Hi!
I've been using Logstash to parse custom logs with great success. What I am having trouble with now, is using that same Logstash and Filebeat configuration to get NGINX logs across. I can get logs to my Kibana instance, the problem is that the fields are named differently to what the Filebeat dashboards are requesting. Metricbeat worked like a charm, nothing was necessary to setup in the Logstash pipeline and it was parsed and plugged without a problem to the dashboards. Filebeat on the other hand is a pain. I'm sending over Syslogs and NGINX, none are getting parsed if I set nothing for them in the Logstash pipeline, but if I setup the pipeline specified here for these modules : https://www.elastic.co/guide/en/logstash/current/logstash-config-for-filebeat-modules.html#parsing-nginx they get parsed, but with different names.
Please help, I've been at this for two days now to no avail.

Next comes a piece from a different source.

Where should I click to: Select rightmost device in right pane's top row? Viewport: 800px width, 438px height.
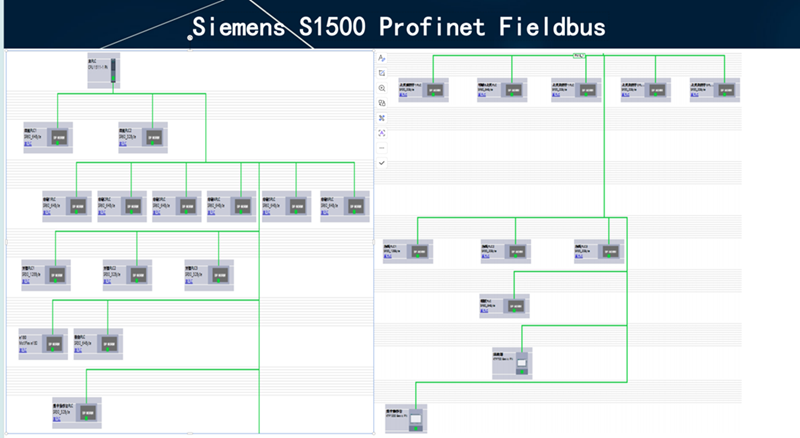(x=715, y=90)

If you need any more information I am happy to provide it.
This is the Logstash pipeline:
input {
beats {
port => 5044
}
stdin { }
}
filter {
if [event][dataset] == "nginx.access" {
} else if [event][name] == "nginx.error" {
} else if [event][dataset] == "apache.access" {
grok {
match => { "message" => "%{COMBINEDAPACHELOG}"}
}
mutate {
add_field => { "[@metadata][service_type]" => "apache-access" }
add_field => { "[@metadata][provider_identifier]" => "%{[clientip]}" }
}
} else if [event][module] == "system" {
mutate {
add_field => { "[@metadata][service_type]" => "system" }
add_field => { "[@metadata][provider_identifier]" => "%{[agent][hostname]}" }
}
} else if[fields][log_type] == "appLog" {
json {
source => "message"
}
mutate {
add_field => { "[@metadata][service_type]" => "appLog" }
add_field => { "[@metadata][provider_identifier]" => "%{[agent][hostname]}" }
replace => { "[@metadata][beat]" => "applog-filebeat" }
}
}
if "_grokparsefailure" in [tags] {
mutate {
replace => { "[@metadata][provider_identifier]" => "grok_parse_failure" }
}
}
if ![@metadata][service_type] {
mutate {
add_field => { "[@metadata][service_type]" => "generic" }
}
}
if ![@metadata][provider_identifier] {
mutate { add_field => { "[@metadata][provider_identifier]" => "%{[agent.hostname]}" } }
}
mutate {
lowercase => [ "[@metadata][provider_identifier]" ]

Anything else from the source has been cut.